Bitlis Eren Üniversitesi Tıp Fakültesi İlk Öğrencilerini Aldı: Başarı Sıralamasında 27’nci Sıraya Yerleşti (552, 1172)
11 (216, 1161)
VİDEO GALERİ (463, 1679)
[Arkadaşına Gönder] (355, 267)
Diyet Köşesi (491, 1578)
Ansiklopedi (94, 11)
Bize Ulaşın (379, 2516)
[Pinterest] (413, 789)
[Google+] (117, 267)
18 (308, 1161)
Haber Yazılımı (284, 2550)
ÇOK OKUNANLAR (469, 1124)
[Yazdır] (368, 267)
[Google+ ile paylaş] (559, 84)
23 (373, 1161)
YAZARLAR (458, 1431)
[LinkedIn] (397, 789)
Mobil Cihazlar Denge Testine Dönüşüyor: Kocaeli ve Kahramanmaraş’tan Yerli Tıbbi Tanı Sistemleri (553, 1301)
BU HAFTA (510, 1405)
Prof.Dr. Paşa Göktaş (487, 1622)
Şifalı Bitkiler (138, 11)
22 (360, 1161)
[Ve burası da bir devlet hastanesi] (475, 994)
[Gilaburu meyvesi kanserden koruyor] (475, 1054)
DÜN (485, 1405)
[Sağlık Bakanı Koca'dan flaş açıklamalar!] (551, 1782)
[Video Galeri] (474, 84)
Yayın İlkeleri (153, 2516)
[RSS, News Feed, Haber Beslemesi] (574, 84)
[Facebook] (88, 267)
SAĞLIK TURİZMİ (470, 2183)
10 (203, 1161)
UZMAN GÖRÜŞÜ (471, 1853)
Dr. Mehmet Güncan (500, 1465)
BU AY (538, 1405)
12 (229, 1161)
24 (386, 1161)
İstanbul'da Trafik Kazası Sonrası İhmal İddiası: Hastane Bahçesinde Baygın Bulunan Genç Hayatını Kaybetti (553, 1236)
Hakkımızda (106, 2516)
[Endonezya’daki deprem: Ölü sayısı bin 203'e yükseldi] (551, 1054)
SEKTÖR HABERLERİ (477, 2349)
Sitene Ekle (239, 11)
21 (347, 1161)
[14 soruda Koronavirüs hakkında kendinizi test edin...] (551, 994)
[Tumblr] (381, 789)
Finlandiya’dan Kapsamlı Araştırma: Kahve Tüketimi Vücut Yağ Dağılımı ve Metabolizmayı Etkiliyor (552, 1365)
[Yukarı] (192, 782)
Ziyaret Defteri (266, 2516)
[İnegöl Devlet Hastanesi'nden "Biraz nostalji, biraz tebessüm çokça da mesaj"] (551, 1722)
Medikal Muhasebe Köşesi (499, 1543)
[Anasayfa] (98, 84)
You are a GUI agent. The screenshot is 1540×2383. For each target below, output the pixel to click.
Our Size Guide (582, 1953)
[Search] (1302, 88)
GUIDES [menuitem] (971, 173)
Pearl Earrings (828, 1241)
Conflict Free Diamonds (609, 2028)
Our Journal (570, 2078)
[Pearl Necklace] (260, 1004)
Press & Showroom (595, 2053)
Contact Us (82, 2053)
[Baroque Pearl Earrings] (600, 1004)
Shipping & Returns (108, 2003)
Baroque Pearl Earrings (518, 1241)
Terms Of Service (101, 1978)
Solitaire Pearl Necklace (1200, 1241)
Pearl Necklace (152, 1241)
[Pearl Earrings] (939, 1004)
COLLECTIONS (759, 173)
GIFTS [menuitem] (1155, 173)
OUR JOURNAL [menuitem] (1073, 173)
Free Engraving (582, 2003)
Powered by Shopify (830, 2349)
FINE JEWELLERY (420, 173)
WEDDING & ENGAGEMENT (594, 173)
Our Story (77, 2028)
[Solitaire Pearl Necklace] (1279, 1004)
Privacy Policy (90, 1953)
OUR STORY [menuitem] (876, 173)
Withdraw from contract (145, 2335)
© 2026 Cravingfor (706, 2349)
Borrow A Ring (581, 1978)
• • • • •
Work required:
Find every line above that contains the word "Earrings", and return each one.

Result of the task:
Pearl Earrings (828, 1241)
[Baroque Pearl Earrings] (600, 1004)
Baroque Pearl Earrings (518, 1241)
[Pearl Earrings] (939, 1004)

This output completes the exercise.